Part I : Childhood Tidbits from Bronx Raised Celebrities
Regis Philbin and Stanley Kubrick

Photo by Robert Pernett
Regis Philbin was born on August 25, 1931, but his name dates back further. As a boy, his father Frank got into a fist fight with a priest at his Manhattan Catholic school. The impact of the dust up affected Frank so much that he named his son after the school, Regis High School. In 1932, the family moved in with Regis’ Aunt Victoria on Cruger Avenue in the Bronx. She owned a full acre and grew tomatoes and corn. If that sounds unbelievable, Regis himself is still unsure of another aspect of family history that his father often boasted. Frank joined the marines in 1930, and the elder claimed he flew one of the planes that buzzed King Kong on the Empire State building in 1933. “I was never sure if he was kidding.” he told The Wall Street Journal in 2016.

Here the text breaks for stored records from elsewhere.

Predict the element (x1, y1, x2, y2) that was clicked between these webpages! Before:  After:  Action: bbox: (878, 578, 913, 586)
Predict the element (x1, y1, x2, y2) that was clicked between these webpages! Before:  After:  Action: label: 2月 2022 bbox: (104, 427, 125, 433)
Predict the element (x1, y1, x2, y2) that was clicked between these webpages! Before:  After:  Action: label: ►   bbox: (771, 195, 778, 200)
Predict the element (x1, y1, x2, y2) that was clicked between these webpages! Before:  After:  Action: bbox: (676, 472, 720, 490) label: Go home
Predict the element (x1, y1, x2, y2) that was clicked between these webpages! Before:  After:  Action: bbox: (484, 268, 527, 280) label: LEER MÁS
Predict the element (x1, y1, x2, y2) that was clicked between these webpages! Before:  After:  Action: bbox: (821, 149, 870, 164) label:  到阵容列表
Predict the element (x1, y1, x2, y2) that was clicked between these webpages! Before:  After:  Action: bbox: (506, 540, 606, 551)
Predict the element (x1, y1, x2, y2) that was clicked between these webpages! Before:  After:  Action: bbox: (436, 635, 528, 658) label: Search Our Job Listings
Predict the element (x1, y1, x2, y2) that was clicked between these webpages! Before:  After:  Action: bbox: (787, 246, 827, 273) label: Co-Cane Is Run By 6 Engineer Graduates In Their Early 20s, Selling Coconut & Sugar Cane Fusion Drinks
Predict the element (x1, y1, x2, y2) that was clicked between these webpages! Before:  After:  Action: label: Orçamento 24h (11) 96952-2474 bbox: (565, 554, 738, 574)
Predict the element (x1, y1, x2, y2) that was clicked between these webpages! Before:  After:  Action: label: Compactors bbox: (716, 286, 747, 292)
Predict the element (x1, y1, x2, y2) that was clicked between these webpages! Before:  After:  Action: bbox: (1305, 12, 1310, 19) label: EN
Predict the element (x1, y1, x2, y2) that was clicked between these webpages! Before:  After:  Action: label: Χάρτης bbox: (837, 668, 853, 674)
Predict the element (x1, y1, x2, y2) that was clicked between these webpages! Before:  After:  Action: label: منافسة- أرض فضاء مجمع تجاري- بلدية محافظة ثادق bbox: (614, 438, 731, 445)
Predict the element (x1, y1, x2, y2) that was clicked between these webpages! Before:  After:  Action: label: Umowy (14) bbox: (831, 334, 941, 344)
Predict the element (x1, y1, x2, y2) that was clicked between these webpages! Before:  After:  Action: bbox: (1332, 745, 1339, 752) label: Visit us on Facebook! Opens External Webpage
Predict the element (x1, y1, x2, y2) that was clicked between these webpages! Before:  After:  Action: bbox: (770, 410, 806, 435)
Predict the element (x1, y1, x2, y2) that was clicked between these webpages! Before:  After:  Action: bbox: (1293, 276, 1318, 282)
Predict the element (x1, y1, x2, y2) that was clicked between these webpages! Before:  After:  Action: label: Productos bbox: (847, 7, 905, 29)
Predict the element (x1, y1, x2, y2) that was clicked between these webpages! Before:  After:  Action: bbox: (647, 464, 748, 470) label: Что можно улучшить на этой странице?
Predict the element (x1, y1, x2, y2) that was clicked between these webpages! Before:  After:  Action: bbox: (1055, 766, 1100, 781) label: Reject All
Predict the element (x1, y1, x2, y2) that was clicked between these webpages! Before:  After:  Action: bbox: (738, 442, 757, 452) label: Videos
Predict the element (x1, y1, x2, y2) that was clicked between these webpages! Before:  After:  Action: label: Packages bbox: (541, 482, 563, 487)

Nonetheless, Regis was the QB of his high school football team at Cardinal Hayes High School, hung out at Max’s Candy store on Morris Park Ave and swum at the Bronxdale Swimming Pool for 35 cents admission. Regis also had a paper route and delivered The Bronx Home News. Jake LaMotta was a customer, and he would often see the boxing great playing stickball in his underwear with the neighborhood kids. Regis left NYC to attend Notre Dame, but had an in to make his way to South Bend. Dad served in the same platoon with Moose Krause, who was the football and basketball coach for the Fighting Irish. Confessing that he would love to send Regis, Frank Philbin’s plea didn’t fall on deaf ears. Moose encouraged Frank to contact him when Regis came of age. “Years later my father did call, and that’s how I got into Notre Dame,” Regis told Back in the Bronx.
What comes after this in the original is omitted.